Exposure to conjugates may play a role in efficacy. In fact, sulphation conjugates were recently reported to modulate inflammation pathways in vitro with a similar efficacy to the parent compound in some cases [46, 47], whilst glucuronidation conjugates were reported inactive in vitro at concentrations up to 300 µm. Authors have proposed that metabolites may constitute an abundant pool of RSV, via β-glucuronidase and sulphatase deconjugation [36, 86]. Recent evidence of parent RSV tissue accumulation, and bioactivity in spite of undetectable plasma concentrations suggests that efficacy may not necessarily depend on parent RSV circulating concentration alone [45]. It is possible that reaching in vitro concentrations may not be necessary, but that the excursion of total RSV (parent and metabolites) under the concentration vs. time curve is of importance.

Localization of tissue uptake, what determines target tissues and the target/dose relationship are clearly topics for future research.

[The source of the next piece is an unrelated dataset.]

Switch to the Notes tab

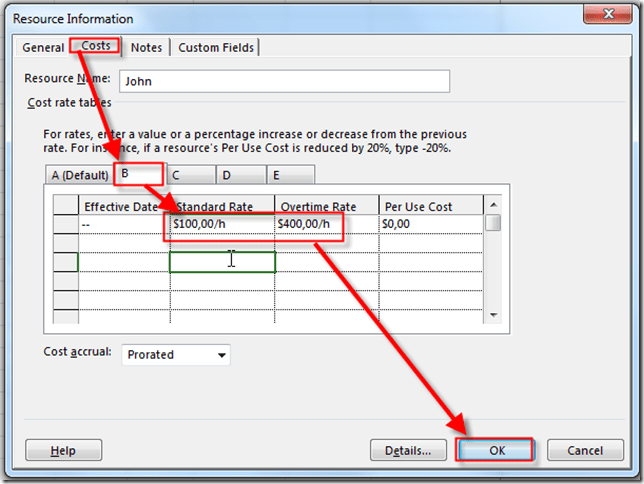[146, 47]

Food vs. nutraceutical dose

Dietary intake can reach 6 to 8 mg daily. As such, nutraceutical dosages (20 mg to 500 mg per capsule) may appear disproportionate. In key studies on obesity and ageing dysregulations, the animals received between 20 to 400 mg kg−1 body weight [6265, 67]. Converted to the human equivalent with the body surface area normalization method [87], this equates to 243 to 4875 mg for a 75 kg adult, providing some justification for nutraceutical dosages. In contrast, recent clinical data show bioactivity at µg doses, when provided as part of a synergy of phytochemicals in foods. This fuels the debate on the synergy or antagonism of bioactive dietary compounds, a phenomenon difficult both to ignore and measure.

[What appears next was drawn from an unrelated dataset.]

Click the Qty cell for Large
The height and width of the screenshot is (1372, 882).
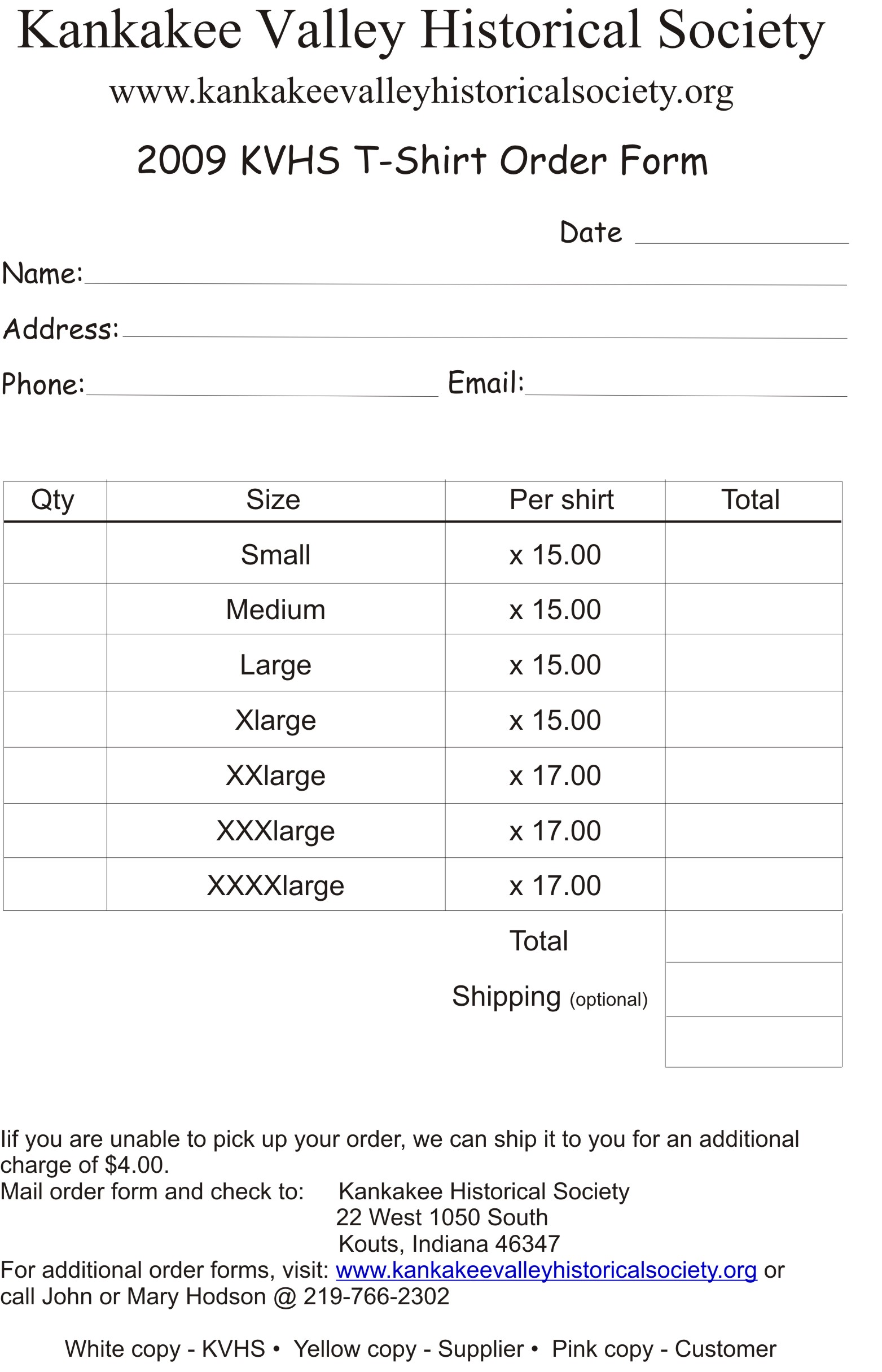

It is too soon to comment on the most suitable dose and source, or the effects and safety of chronic intake, until further clinical data are available. In the mean time, nutraceutical RSV is easily available commercially, and uncontrolled self-prescribing is encouraged by claims of calorie-restriction mimetic and anti-ageing activity, following initial in vivo reports [7].

Conclusions

RSV is an intriguing molecule worth investigating for its multi-target bioactivity, but many questions need answering. These include queries over the long term effects of nutraceutical dosages 100- to 1000-fold higher than dietary sources, the consequences of tissue accumulation and chronically down-regulating inflammatory pathways, the consequences of large circulating concentrations of metabolites which seem bioactive, why there are such large differences in PK between subjects, should disease-prevention and therapeutic doses be different and lastly do apparent saturable kinetics in parent RSV bioavailability and clearance in repeated dosing have toxicity implications?

RSV has encouraging potential to address systemically and at the genomic level inflammation and oxidative stress, two drivers of ageing and chronic diseases [8, 18]. The in vitro, in vivo and first clinical evidence have certainly confirmed a role for nutrapharmacology in health, and have provided justification for the daily consumption of RSV and other phytochemical containing food products as part of disease prevention, which may ultimately be the reason why these bioactive compounds do exist in nature [3]. Clinical evidence examining the effect of metabolites, the correlation between dose, concentration and effect, especially in the context of chronic disease, is awaited.

Acknowledgments

The authors thank Brian Gabrielli and Jonathan Whitehead for proof reading Figure 1

Competing Interests

There are no competing interests to declare.